# Exercise:
Print, word for word, the line containing "1200x739 pixels." and all lines beneath it to the end of the entries below. Pictures do not belong in the copy.

[Data shown — start]

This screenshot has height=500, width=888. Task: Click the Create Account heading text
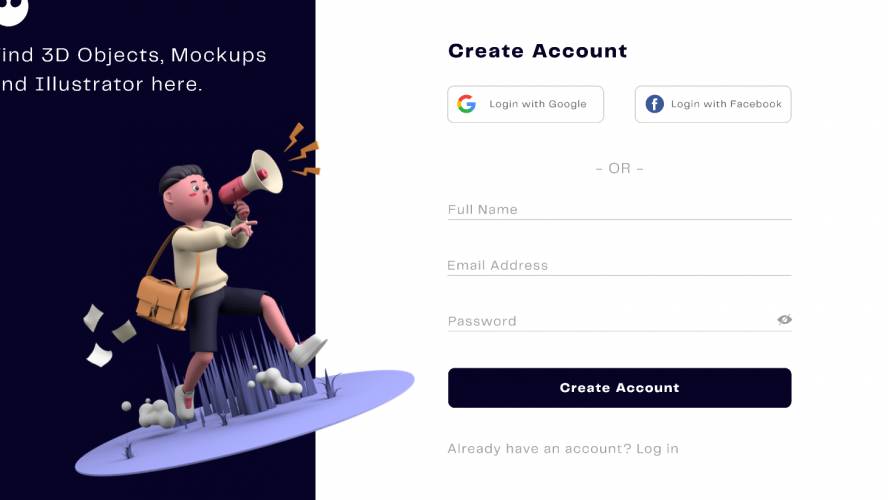click(x=537, y=51)
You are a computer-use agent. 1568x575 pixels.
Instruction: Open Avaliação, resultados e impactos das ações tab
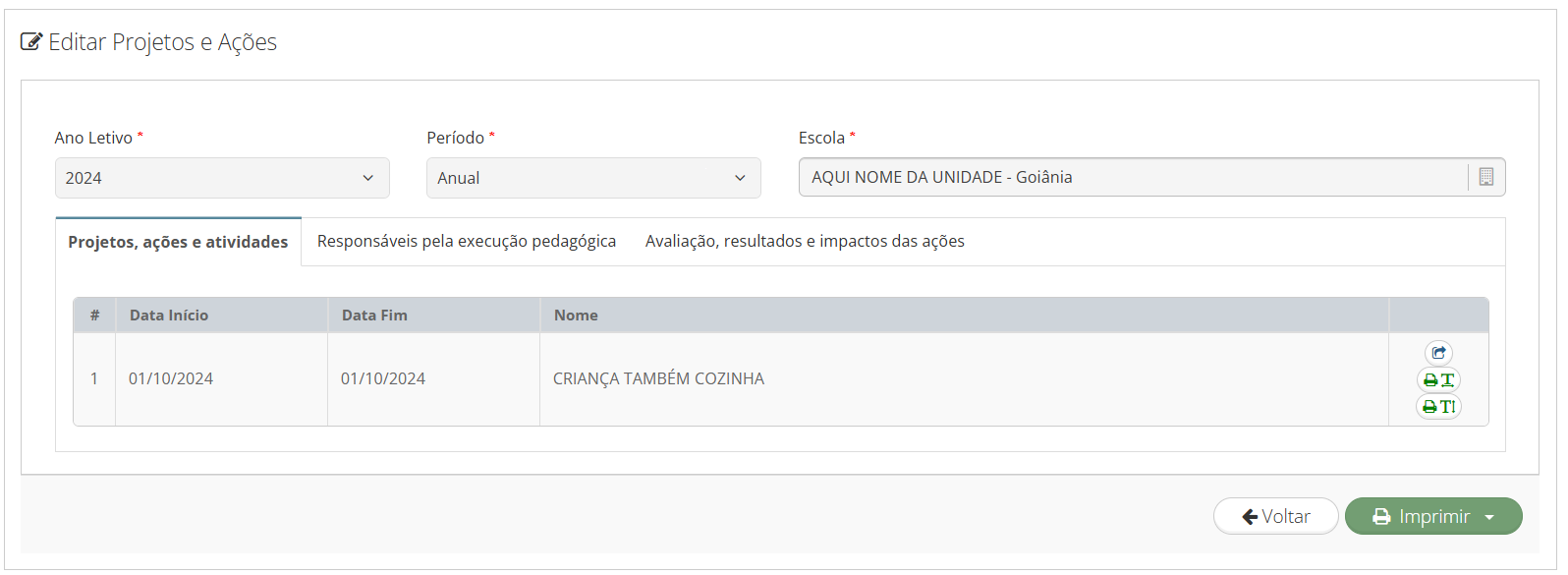click(x=805, y=241)
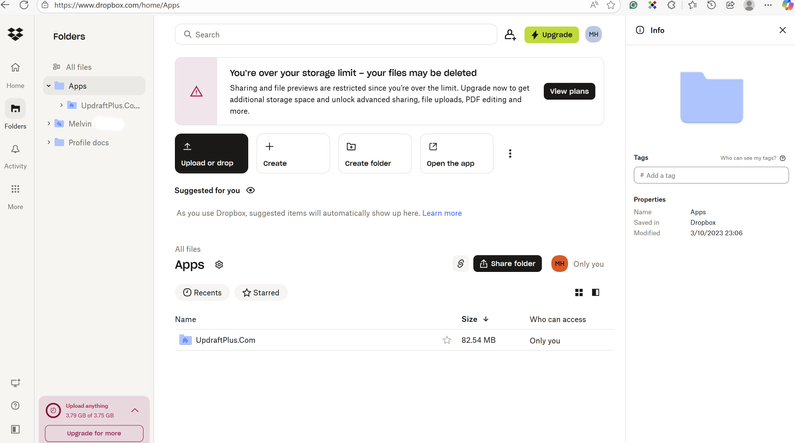
Task: Open Apps folder settings gear
Action: click(x=219, y=265)
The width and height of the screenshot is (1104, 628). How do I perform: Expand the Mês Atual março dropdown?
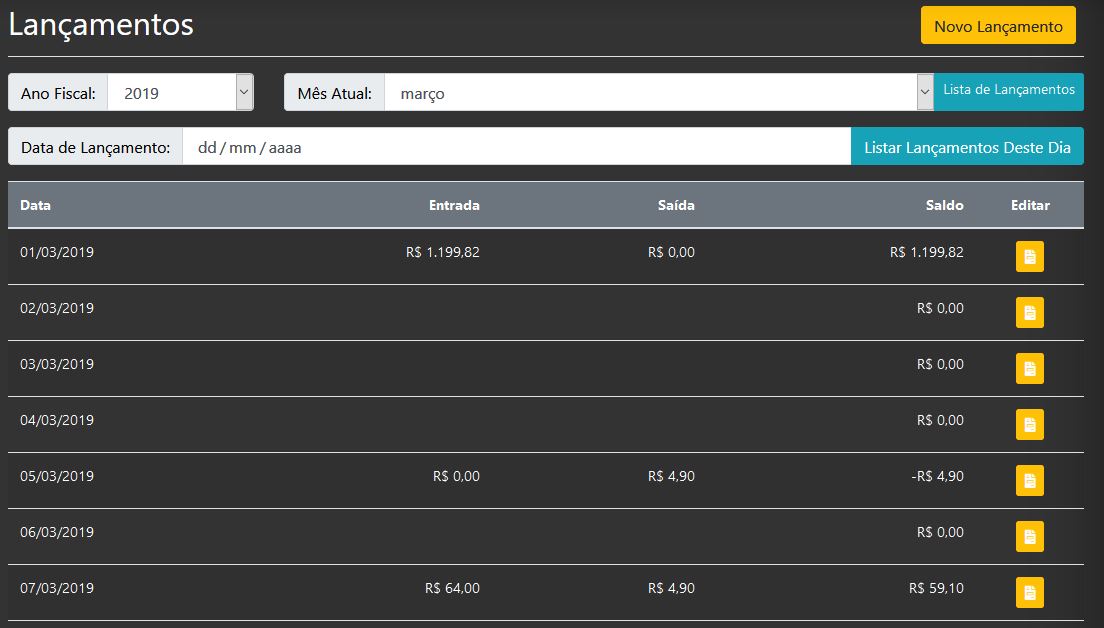(658, 93)
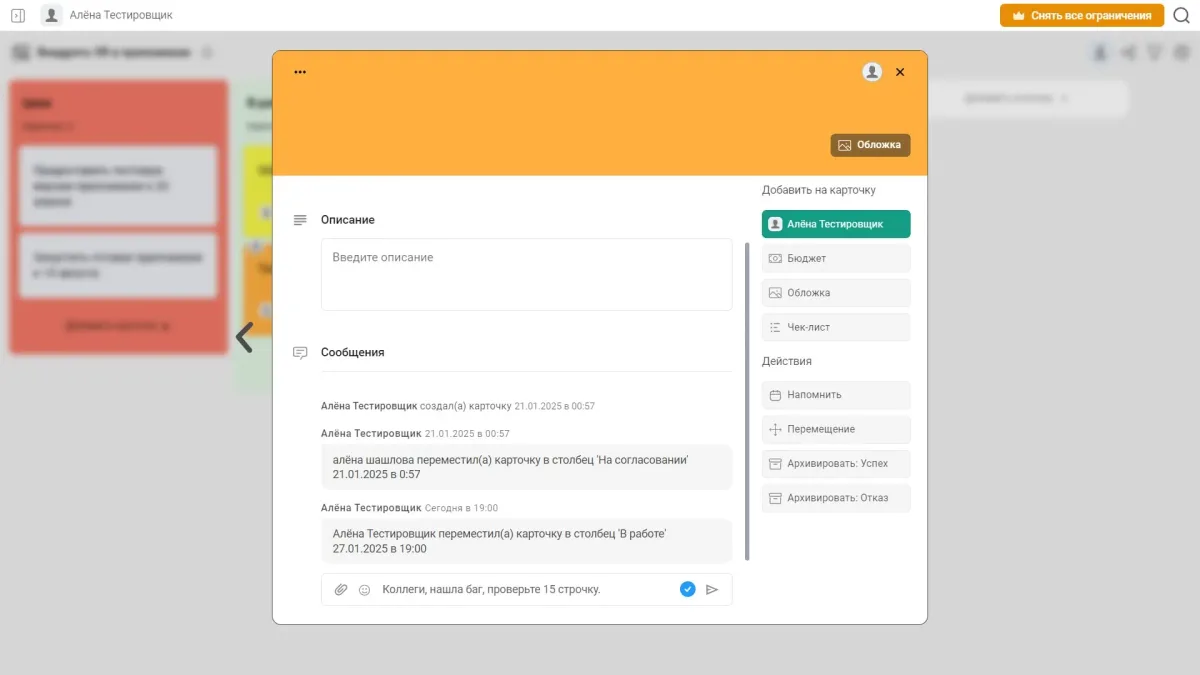
Task: Click the Введите описание description field
Action: tap(526, 274)
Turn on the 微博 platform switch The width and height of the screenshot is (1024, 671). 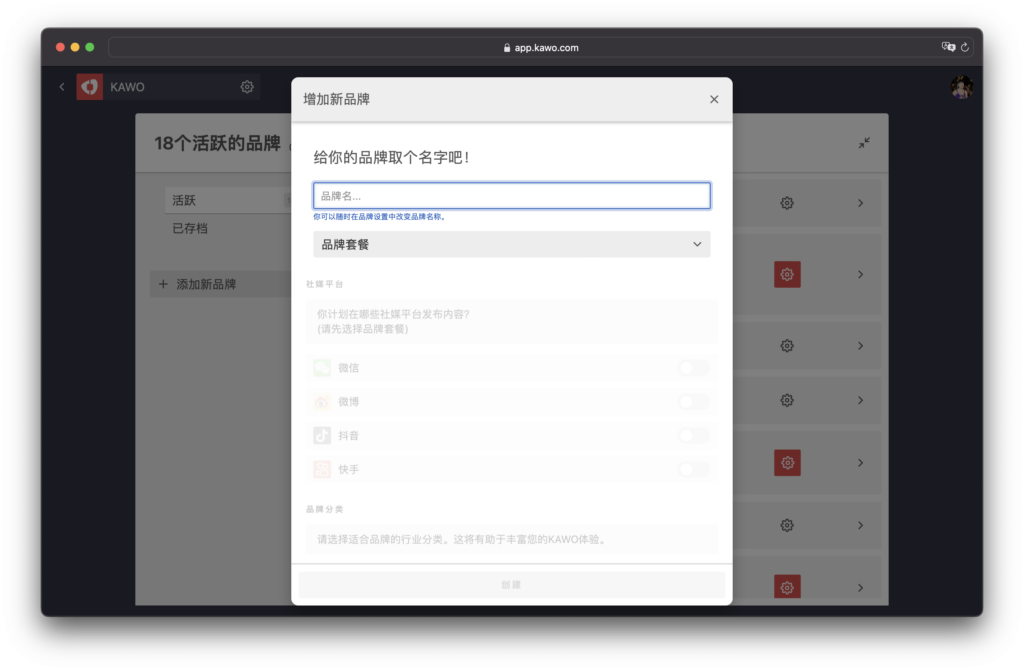(x=692, y=402)
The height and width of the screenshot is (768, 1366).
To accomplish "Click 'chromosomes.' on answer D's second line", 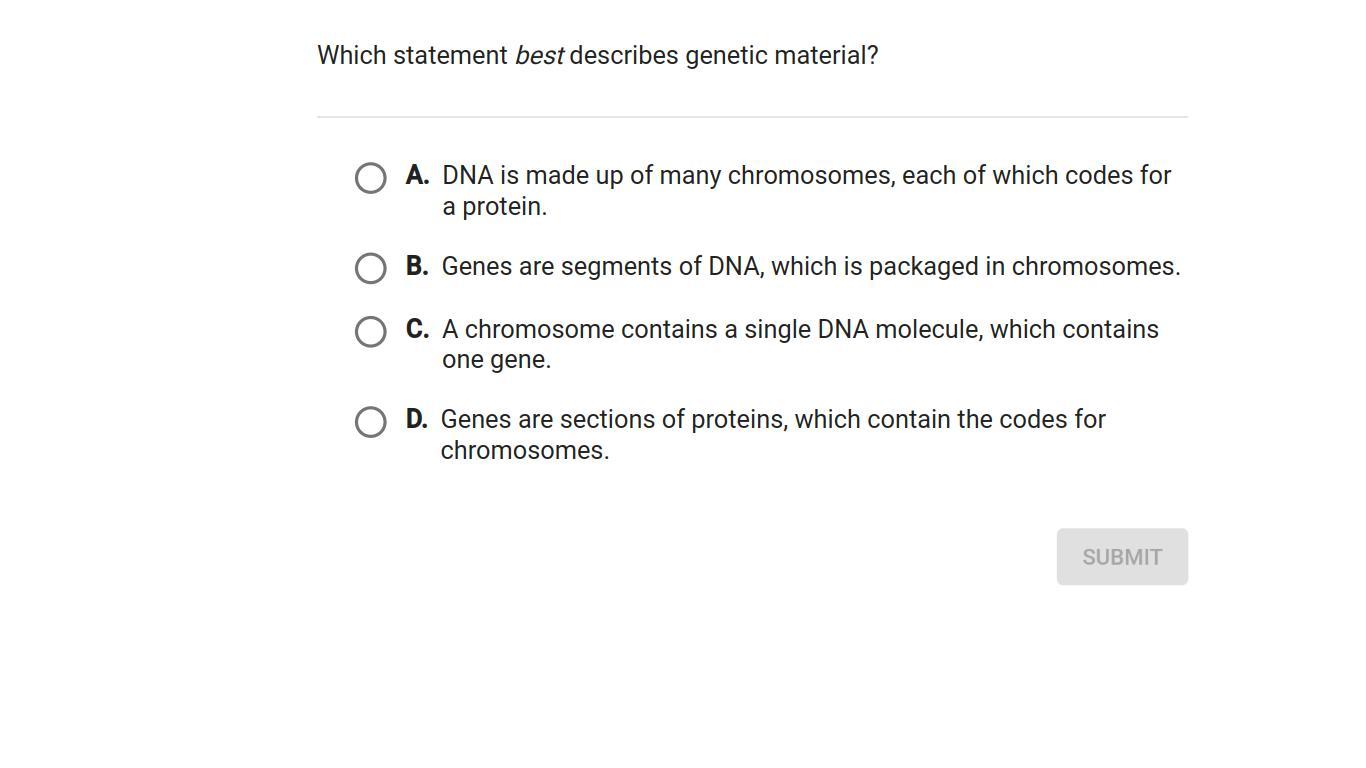I will pyautogui.click(x=524, y=451).
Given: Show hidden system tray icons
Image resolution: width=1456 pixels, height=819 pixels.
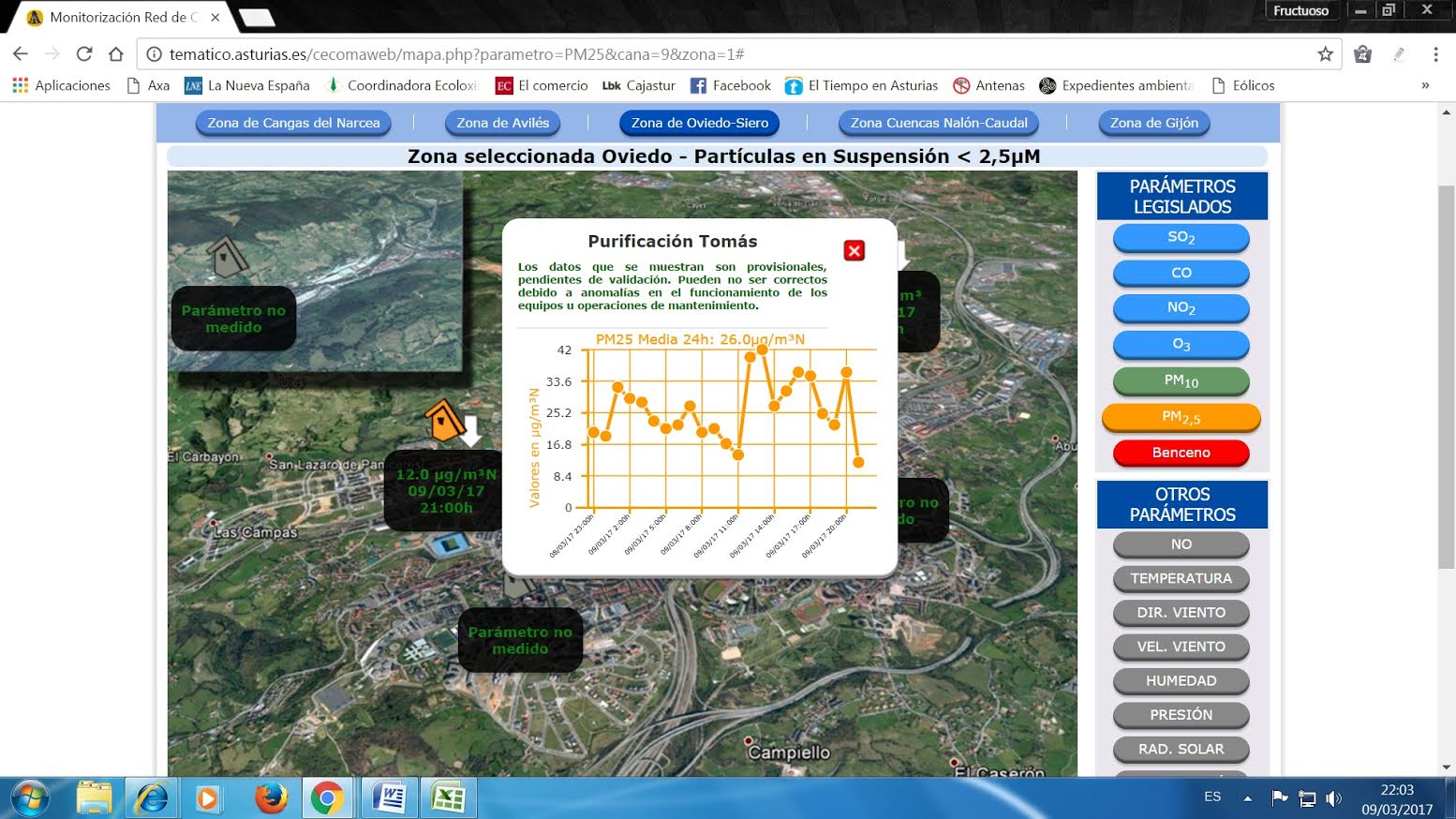Looking at the screenshot, I should [1247, 798].
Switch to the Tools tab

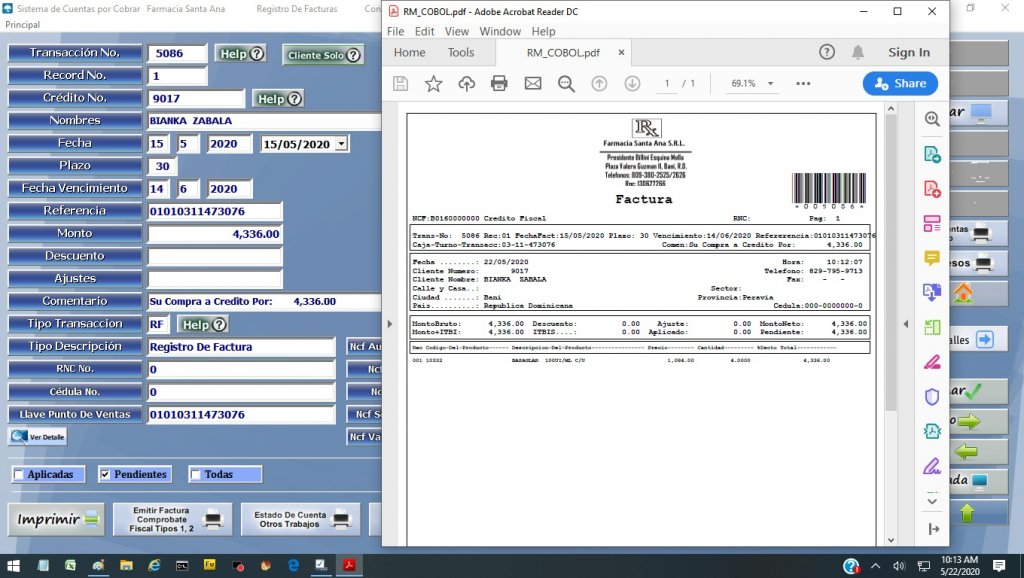pyautogui.click(x=461, y=52)
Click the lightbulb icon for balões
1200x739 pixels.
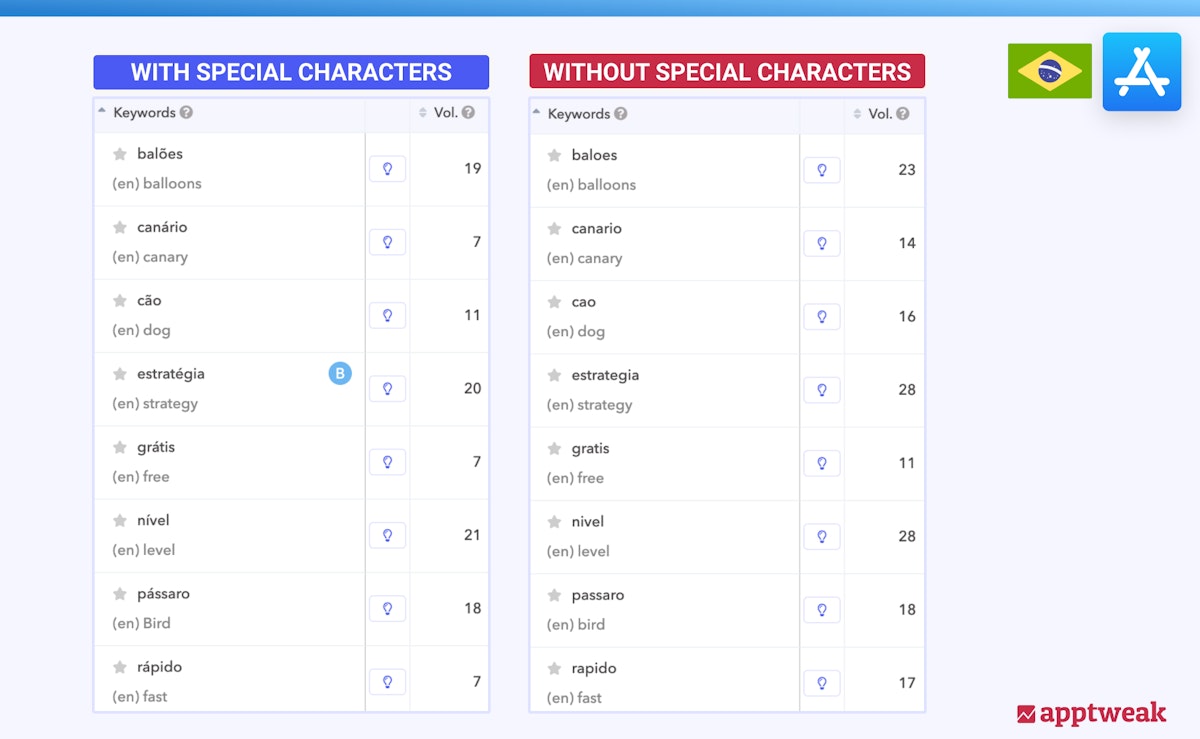pyautogui.click(x=387, y=168)
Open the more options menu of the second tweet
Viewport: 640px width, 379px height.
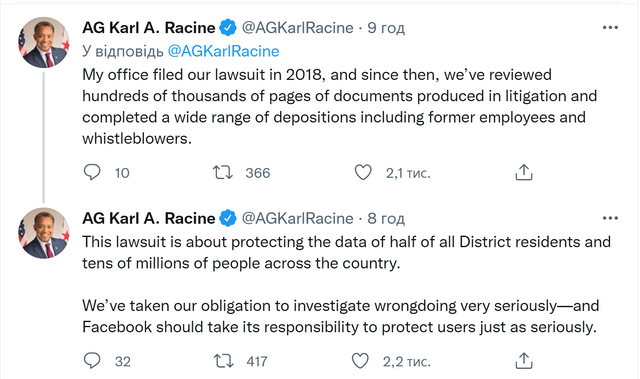[610, 218]
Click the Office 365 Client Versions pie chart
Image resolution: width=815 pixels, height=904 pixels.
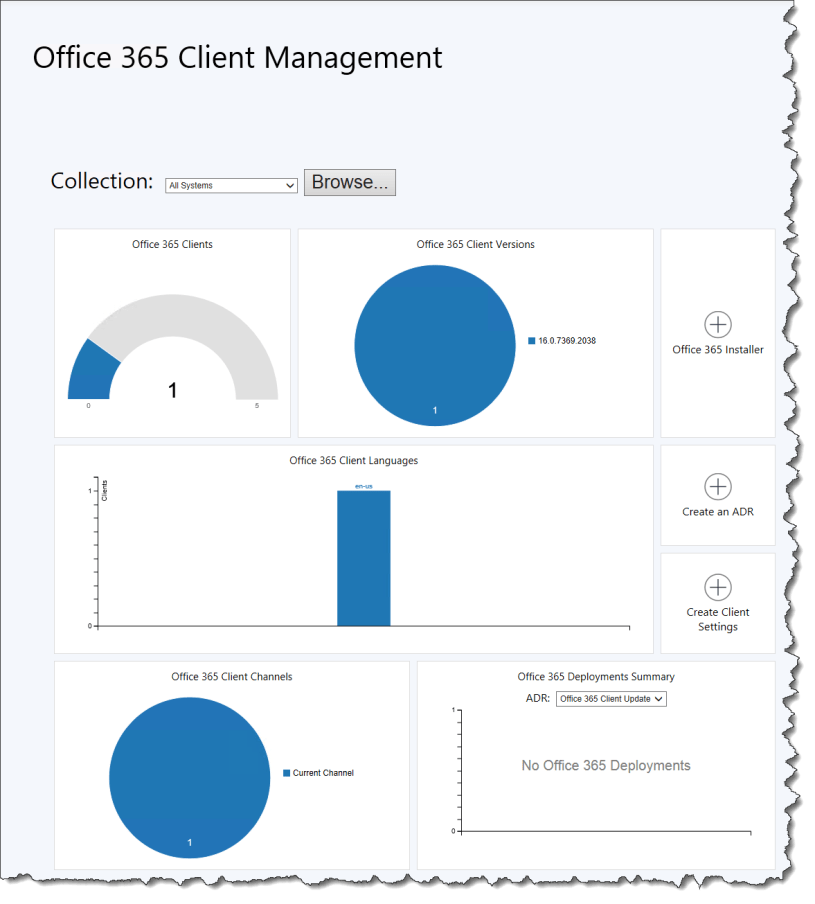pos(434,340)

[Data shown — finish]

# Exercise output:
1200x739 pixels.
pyautogui.click(x=387, y=168)
Open the more options menu of the second tweet
Viewport: 640px width, 379px height.
[610, 218]
Click the Office 365 Client Versions pie chart
Image resolution: width=815 pixels, height=904 pixels.
pos(434,340)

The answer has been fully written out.